Over the last 6 years he has done a lot of work outside but also portraiture and still-life indoors, always working directly from the subject. “Working in this way results in marks that are fast and reactive, and for me, it is the most effective way to capture what it feels like to be with the subject”. He does also create large studio paintings based on small plein air studies. “In these I try to recreate the energy and atmosphere of the smaller work using a more complex layering of paint”.

“It means a huge amount to me to be part of the ROI. I think I first encountered those three letters as a young boy gazing at the work of some very influential painters at Art-in-Action, a festival I used to visit every year in Oxfordshire. Then of course there were all those exhibitions over the years at the wonderful Mall Galleries. There are so many inspirational painters in the ROI so I feel very honoured.”

Gregory Mason AROI

Image of Gregory Mason in the studio

Greg studied illustration at St Martins School of Art and worked as an editorial illustrator in London in the 1980s before swapping this for a career in the fashion industry – travelling the world as an art director and working with some of the worlds top beauty brands.

‘Twelve years ago, I realised I wanted to be creative for myself and not just for others, so I set up a studio and began painting – it was the best decision I ever made.’

Today, he is an Academician with the South West Academy of Art, the Professional Oil Painting Ambassador for Cass Art and you may have seen him on Sky Arts Portrait and Landscape Artist of the Year TV shows – where he was a finalist.

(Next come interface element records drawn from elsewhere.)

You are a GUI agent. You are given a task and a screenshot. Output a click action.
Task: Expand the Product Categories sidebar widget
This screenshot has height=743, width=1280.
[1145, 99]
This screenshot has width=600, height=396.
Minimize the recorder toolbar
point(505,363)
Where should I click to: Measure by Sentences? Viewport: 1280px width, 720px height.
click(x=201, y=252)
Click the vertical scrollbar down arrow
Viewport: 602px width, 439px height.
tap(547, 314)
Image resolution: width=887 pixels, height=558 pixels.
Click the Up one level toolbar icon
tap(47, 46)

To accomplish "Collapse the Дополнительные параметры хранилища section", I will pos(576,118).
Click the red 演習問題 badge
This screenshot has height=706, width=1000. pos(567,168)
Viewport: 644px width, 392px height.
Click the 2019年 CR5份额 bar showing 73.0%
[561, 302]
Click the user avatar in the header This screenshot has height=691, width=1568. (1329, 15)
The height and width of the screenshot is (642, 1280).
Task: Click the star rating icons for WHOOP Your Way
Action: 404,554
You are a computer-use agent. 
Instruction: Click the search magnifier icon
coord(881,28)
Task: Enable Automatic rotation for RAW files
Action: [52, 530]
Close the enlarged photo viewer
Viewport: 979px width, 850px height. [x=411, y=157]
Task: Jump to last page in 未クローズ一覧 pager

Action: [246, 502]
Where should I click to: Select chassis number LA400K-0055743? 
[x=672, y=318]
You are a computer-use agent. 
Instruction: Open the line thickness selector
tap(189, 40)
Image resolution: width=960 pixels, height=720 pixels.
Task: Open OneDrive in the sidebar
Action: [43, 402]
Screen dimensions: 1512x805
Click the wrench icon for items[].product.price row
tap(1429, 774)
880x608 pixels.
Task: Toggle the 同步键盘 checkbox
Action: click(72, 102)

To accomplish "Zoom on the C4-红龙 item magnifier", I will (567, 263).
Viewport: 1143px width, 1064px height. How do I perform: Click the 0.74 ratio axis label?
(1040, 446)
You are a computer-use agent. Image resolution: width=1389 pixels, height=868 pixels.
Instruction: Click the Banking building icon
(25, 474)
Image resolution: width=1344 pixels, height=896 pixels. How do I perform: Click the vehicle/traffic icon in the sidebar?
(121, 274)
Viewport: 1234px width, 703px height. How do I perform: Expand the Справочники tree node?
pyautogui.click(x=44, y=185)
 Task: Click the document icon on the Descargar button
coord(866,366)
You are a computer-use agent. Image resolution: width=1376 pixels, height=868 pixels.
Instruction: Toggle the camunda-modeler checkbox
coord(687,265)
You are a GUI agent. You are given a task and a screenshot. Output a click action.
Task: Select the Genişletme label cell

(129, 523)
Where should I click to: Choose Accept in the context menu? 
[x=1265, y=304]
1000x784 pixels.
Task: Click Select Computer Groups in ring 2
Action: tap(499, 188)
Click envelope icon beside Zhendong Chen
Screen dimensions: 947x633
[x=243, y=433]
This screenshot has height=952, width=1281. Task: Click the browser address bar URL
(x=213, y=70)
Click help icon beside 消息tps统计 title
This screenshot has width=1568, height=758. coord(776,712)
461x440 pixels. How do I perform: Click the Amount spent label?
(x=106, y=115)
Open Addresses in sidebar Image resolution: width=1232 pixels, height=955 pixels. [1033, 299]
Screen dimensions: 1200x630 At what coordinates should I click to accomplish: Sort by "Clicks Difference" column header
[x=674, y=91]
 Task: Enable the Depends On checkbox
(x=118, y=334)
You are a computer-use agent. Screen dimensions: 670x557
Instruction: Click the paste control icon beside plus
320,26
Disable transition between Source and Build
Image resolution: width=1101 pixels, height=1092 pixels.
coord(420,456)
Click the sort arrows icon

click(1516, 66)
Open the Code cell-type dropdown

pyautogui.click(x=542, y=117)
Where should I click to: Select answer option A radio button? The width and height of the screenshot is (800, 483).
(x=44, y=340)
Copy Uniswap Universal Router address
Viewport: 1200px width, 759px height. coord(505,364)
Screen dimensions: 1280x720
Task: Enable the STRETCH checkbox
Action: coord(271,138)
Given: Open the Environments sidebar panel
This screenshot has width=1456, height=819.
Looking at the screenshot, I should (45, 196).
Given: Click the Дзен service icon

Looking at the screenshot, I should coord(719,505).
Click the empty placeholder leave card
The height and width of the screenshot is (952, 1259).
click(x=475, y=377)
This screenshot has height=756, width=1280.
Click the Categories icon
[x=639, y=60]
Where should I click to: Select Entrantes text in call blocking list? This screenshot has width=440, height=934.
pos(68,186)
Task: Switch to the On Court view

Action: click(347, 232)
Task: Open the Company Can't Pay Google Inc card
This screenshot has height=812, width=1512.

Greg’s work seeks to capture a sense of energy or a nuance of relationship between light, colour and texture, creating atmospheric works that are visually and technically striking whilst holding a deeper narrative.

‘When I first exhibited with the ROI in 2016, it was such a special moment… to see my work hanging in the Mall Galleries, surrounded by artists I admired working at the top of their game. Now to be selected by those same artists to join them as an associate at the ROI is a real honour and a dream come true.’

Ben Mowll AROI

Image of Ben Mowll painting in Venice

It is a great honour to have been elected as an Associate Member of the ROI.

I have exhibited with the ROI for the last 3 years consecutively.

I am a Past President of the Royal Society of Marine Artists.

Having painted all my adult life amongst the Kent landscape and seascape, I have come to be familiar with the many and varied moods of nature, the essence of which I strive to capture in paint. I take that principle with me, wherever I may be painting in the world.

My own work is principally landscape and marine painting in its broadest sense, from open landscape to busy urban themes, although increasingly I am drawn to other genres. This is certainly to do with having more time to paint, after 30 years practising as a Solicitor (incidentally, something I was very happy to stop doing!)

There are so many fine painters in the ROI, with different energies and approaches to the medium. It is both exciting and a privilege to find myself newly among them.